{Reference Type}: Case Reports
{Title}: Activation of a cryptic splice site in the mitochondrial elongation factor GFM1 causes combined OXPHOS deficiency.
{Author}: Simon MT;Ng BG;Friederich MW;Wang RY;Boyer M;Kircher M;Collard R;Buckingham KJ;Chang R;Shendure J;Nickerson DA;Bamshad MJ; ;Van Hove JLK;Freeze HH;Abdenur JE;
{Journal}: Mitochondrion
{Volume}: 34
{Issue}: 0
{Year}: 05 2017
{Factor}: 4.534
{DOI}: 10.1016/j.mito.2017.02.004
{Abstract}: We report the clinical, biochemical, and molecular findings in two brothers with encephalopathy and multi-systemic disease. Abnormal transferrin glycoforms were suggestive of a type I congenital disorder of glycosylation (CDG). While exome sequencing was negative for CDG related candidate genes, the testing revealed compound heterozygous mutations in the mitochondrial elongation factor G gene (GFM1).

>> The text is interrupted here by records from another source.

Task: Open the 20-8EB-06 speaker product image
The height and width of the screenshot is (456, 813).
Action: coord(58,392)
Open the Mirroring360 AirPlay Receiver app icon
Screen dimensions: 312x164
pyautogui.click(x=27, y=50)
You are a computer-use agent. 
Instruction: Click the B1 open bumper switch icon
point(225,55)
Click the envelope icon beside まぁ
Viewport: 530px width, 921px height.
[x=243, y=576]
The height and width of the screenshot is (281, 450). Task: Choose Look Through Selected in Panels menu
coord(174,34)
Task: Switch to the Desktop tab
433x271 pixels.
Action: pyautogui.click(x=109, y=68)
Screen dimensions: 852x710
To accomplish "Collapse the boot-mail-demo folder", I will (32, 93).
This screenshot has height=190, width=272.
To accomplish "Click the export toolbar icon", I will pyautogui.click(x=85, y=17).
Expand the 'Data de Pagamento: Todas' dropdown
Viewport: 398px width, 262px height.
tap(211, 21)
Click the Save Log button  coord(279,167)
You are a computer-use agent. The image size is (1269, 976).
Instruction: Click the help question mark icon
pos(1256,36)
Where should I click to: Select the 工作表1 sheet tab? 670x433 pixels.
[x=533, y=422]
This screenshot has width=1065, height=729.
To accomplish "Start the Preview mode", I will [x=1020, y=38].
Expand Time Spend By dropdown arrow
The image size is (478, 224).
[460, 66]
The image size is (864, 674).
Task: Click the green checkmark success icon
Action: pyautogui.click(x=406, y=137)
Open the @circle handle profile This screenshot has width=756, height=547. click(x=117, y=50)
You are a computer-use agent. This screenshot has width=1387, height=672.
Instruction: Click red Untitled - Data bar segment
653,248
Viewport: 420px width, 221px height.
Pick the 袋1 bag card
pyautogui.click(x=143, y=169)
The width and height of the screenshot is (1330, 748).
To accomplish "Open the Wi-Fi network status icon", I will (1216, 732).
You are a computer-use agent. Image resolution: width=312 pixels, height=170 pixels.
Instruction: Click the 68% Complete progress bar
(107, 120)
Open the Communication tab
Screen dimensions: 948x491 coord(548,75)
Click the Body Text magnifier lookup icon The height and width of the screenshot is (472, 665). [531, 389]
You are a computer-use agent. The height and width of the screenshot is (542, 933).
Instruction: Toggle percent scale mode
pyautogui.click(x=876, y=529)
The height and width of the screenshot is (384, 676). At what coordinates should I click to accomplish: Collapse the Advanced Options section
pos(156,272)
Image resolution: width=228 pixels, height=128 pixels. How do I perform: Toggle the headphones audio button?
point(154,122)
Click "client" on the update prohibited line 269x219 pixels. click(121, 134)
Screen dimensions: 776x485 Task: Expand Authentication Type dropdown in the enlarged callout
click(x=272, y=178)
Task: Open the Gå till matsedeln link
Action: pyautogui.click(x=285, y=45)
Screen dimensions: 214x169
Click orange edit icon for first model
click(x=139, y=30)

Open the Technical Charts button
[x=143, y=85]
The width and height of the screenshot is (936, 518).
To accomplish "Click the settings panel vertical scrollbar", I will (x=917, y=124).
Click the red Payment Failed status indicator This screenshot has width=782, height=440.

One of the mutations had been reported previously while the second, novel variant was found deep in intron 6, activating a cryptic splice site. Functional studies demonstrated decreased GFM1 protein levels, suggested disrupted assembly of mitochondrial complexes III and V and decreased activities of mitochondrial complexes I and IV, all indicating combined OXPHOS deficiency.